**Task to complete:** Print every line below exactly as written, but leave the pictures behind.

Saved data entries:
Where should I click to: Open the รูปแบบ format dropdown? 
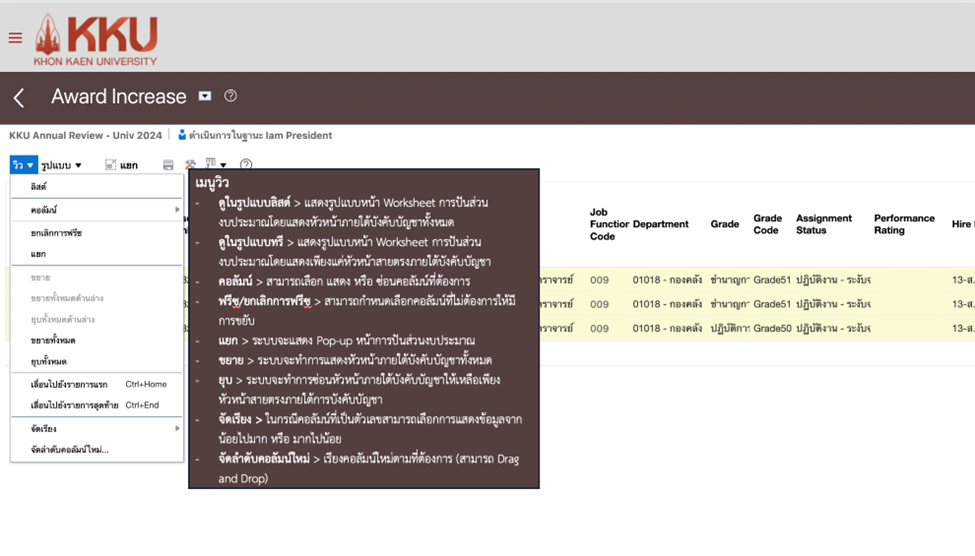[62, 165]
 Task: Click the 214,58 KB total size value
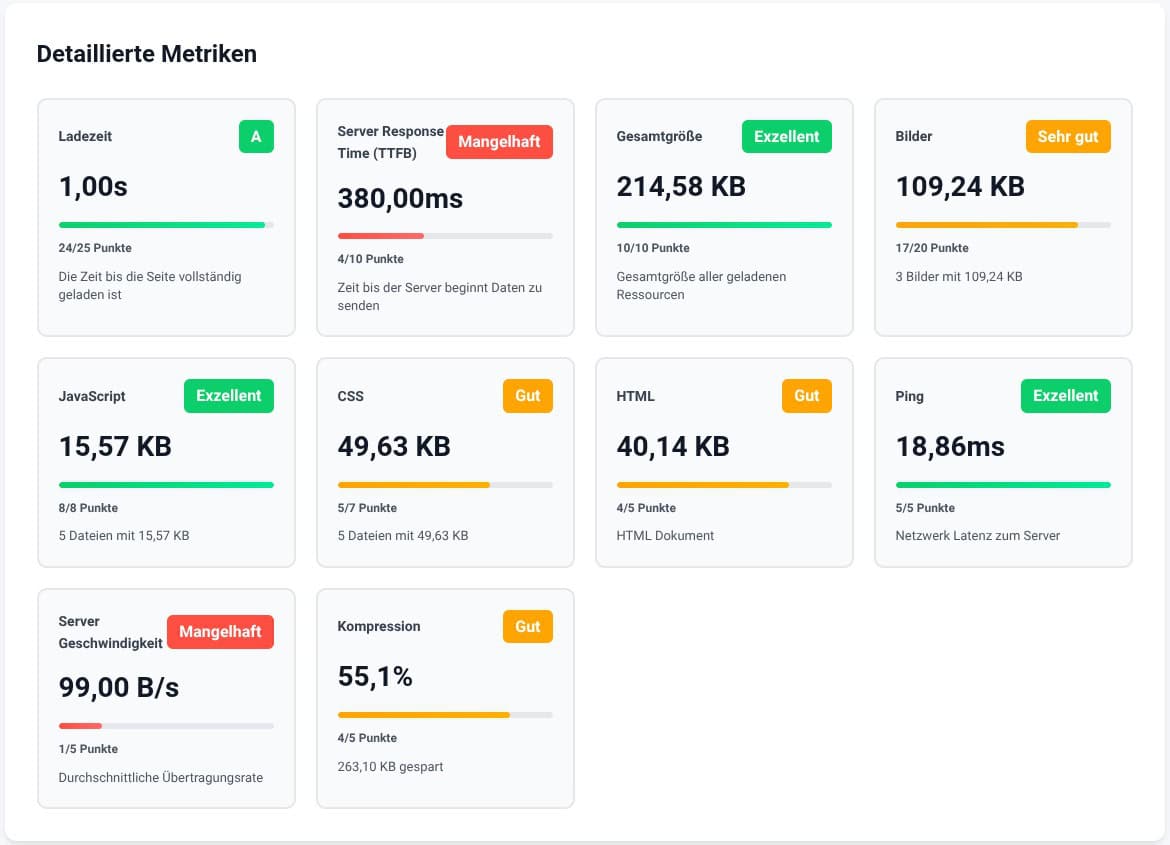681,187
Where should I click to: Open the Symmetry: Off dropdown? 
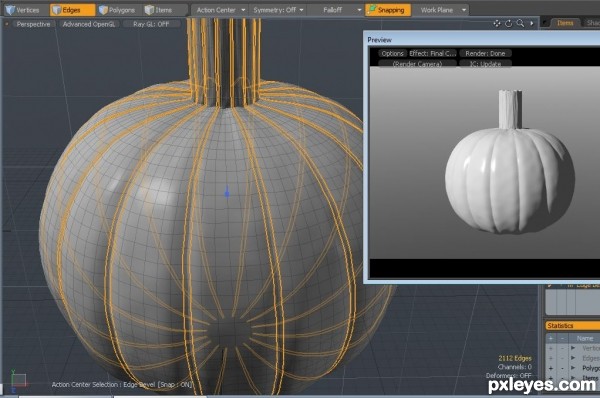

**Solution to the problem:**
Where should I click to: Open the รูปแบบ format dropdown? 
[62, 165]
 Task: Click the 214,58 KB total size value
681,187
Where should I click to: Open the Symmetry: Off dropdown? 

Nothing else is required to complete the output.